TRAVERSE CITY, MICH. - The U.S. auto industry is in fundamentally good shape, but sales should remain flat or only slightly higher through the remainder of the decade, a leading auto analyst said. ``We're going essentially into a no-growth business,'' said John A. Casesa, managing director of Schroder Wertheim & Co. of New York.
The implications of a flat market with increasingly competitive players means more big changes in the auto industry.
``I think there's going to be a lot more restructuring going forward,'' he said.
Casesa, a former General Motors Corp. product planner, said the April slide in auto sales was probably an interruption in a long, cyclical upturn in sales that began about three years ago.
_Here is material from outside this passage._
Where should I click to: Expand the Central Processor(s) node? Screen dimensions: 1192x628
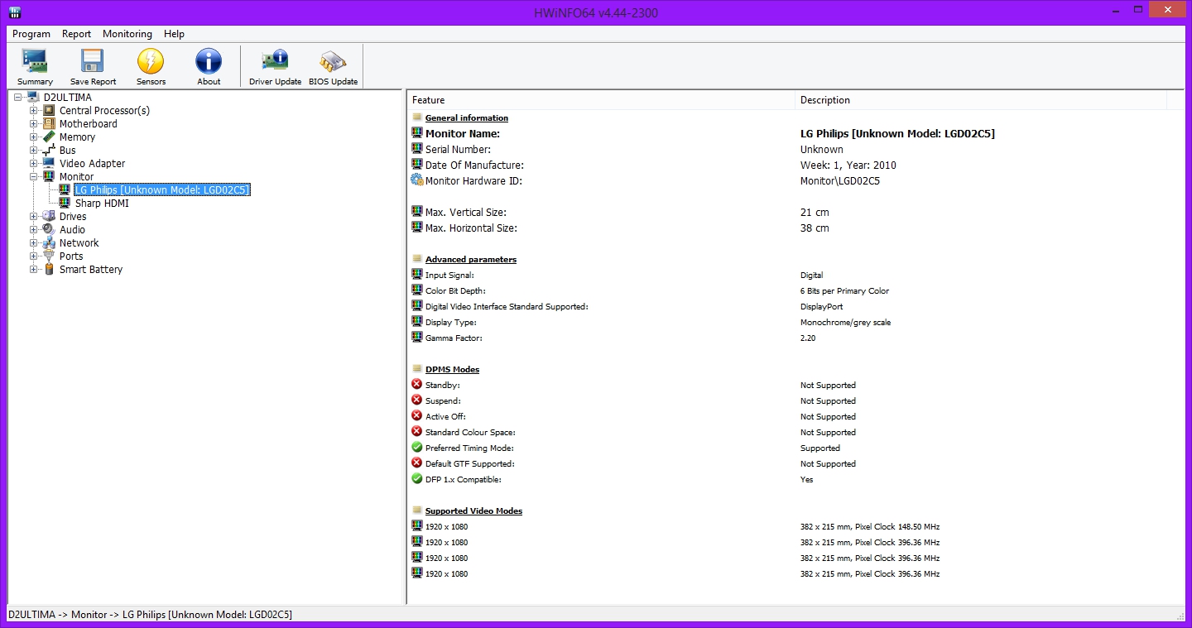34,111
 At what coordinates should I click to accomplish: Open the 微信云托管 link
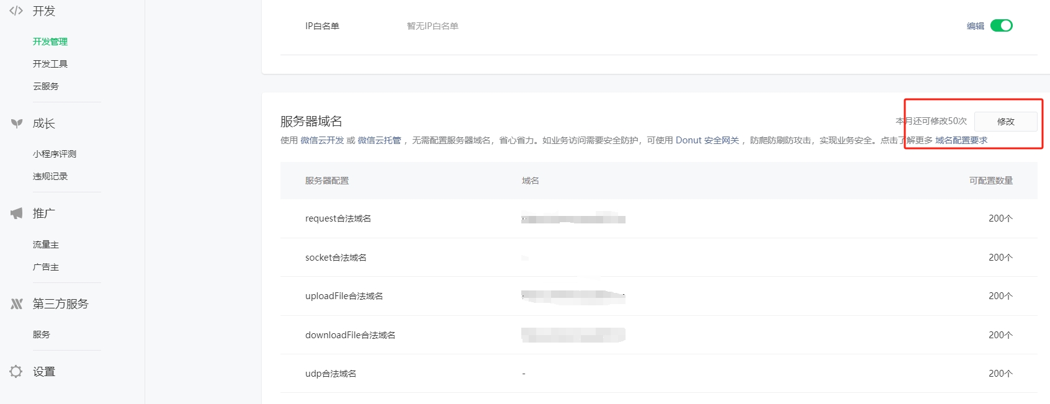[x=379, y=140]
He made his comments Aug. 11 at the University of Michigan Management Briefing Seminars in Traverse City.
Sales increased 20.3 percent in 1991-94, far below the 49.2 percent increase during the last upturn in 1982-85. To Casesa, that suggests more growth ahead in the current cycle.
He also said operating cashflow among the Big Three was improving greatly and could reach a combined annual total of $22 billion by 1997. That compares with a current estimate of slightly more than $8 billion in 1995. The cash flow surge should allow the Big Three to invest in more new products.
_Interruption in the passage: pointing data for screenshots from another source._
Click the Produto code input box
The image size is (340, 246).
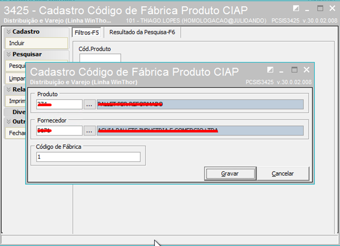point(59,105)
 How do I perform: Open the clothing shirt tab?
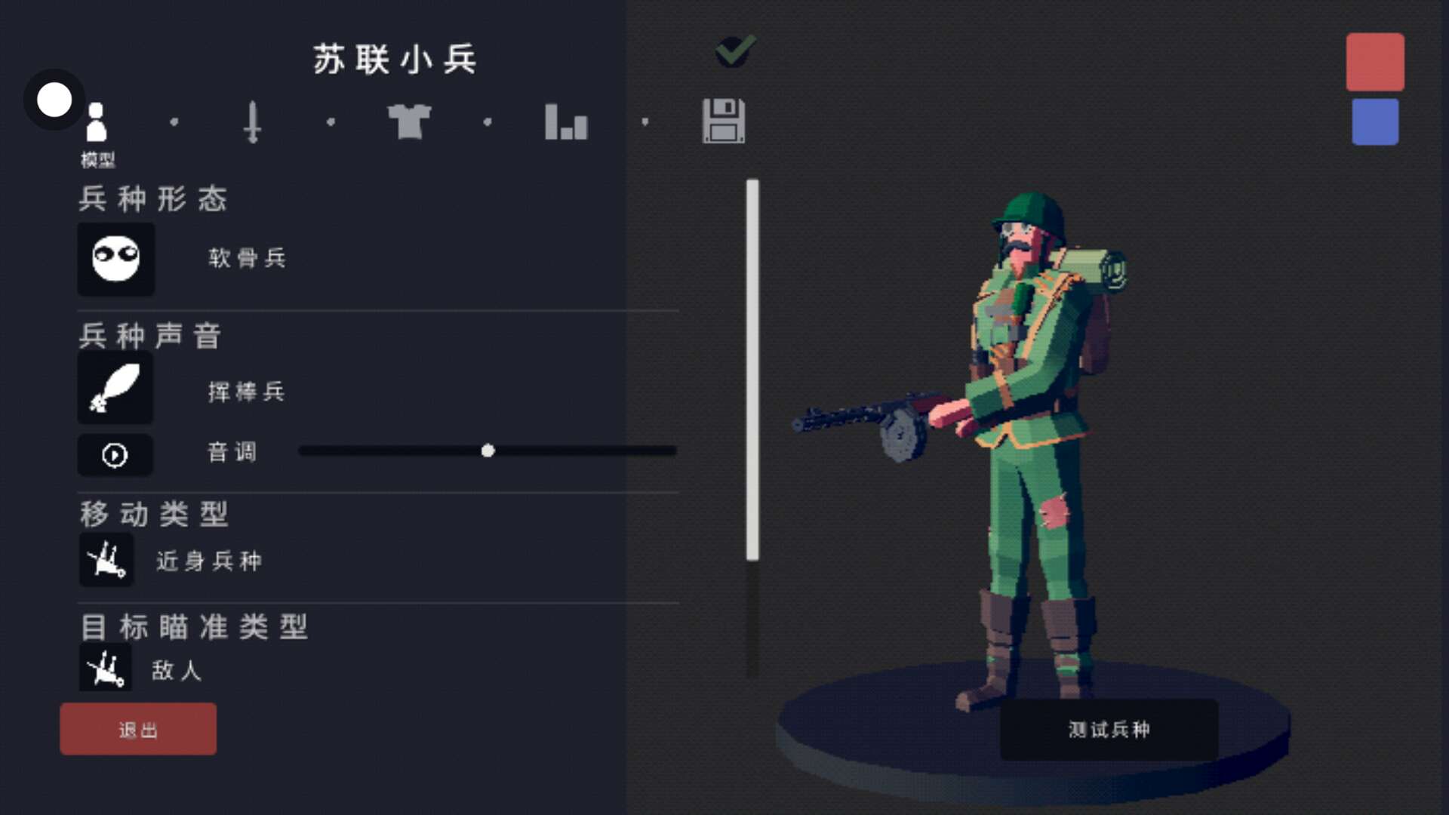pos(409,121)
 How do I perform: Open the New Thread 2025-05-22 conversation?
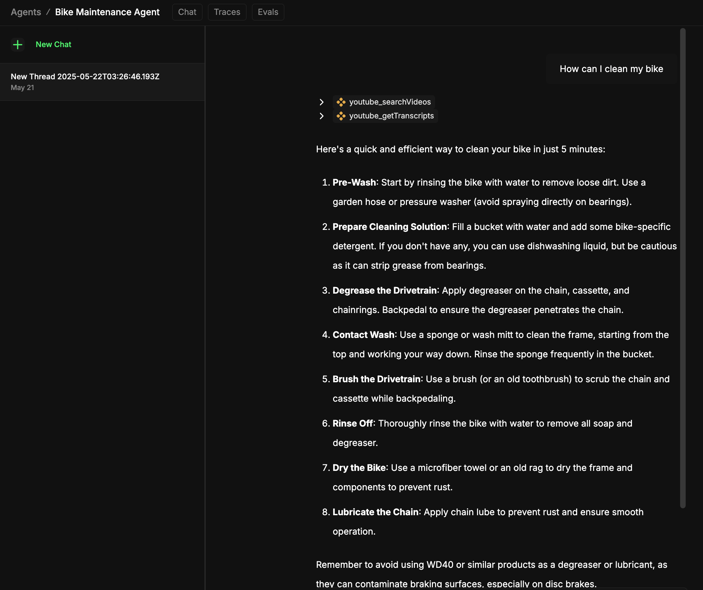click(x=102, y=82)
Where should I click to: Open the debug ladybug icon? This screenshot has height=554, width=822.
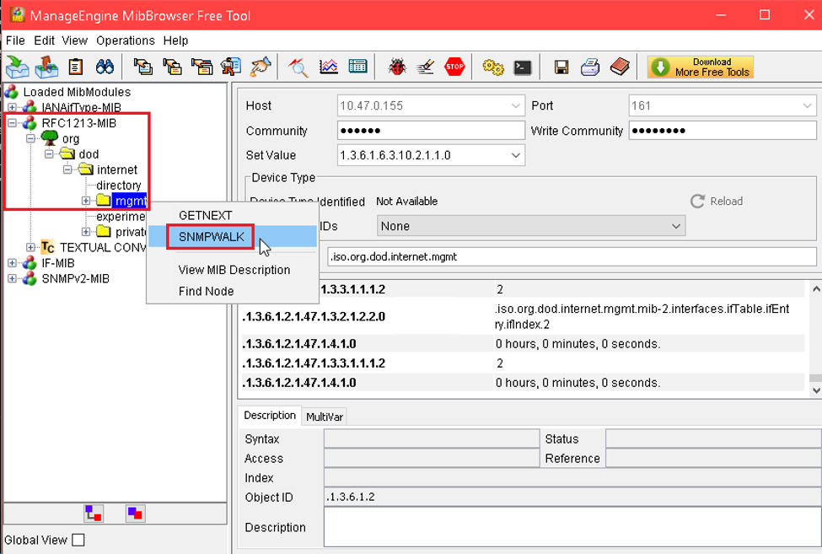click(x=397, y=67)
``The conditions are going to get a lot tougher,'' Casesa said.
Vehicle sales still are strongly linked to consumer sentiment indicators.
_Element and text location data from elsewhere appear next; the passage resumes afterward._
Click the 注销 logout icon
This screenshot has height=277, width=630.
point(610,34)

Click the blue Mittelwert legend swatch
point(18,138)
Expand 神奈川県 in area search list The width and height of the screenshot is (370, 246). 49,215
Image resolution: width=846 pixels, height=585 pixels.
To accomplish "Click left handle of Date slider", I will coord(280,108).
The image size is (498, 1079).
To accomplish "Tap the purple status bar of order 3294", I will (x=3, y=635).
Recent results from the University of Michigan Survey of Consumers, released at the Traverse City conference, show that the recent slump in auto sales is over.
Moreover, sales in 1996 are expected to remain in the same favorable 15 million unit range as in 1994-95, said Richard Curtin, director of the consumer surveys.
The school's Index of Consumer Sentiment averaged 92.3 last year and 93.2 through the first seven months of 1995. That translates into continued growth in auto sales, albeit at a lower rate.
``The data has led me to the conclusion that while the size of potential unmet demand will continue to support modest growth in the decade ahead, the rate of growth in the vehicle stock will remain in the 2 percent range rather than the 4 percent range recorded in decades past,'' Curtin said.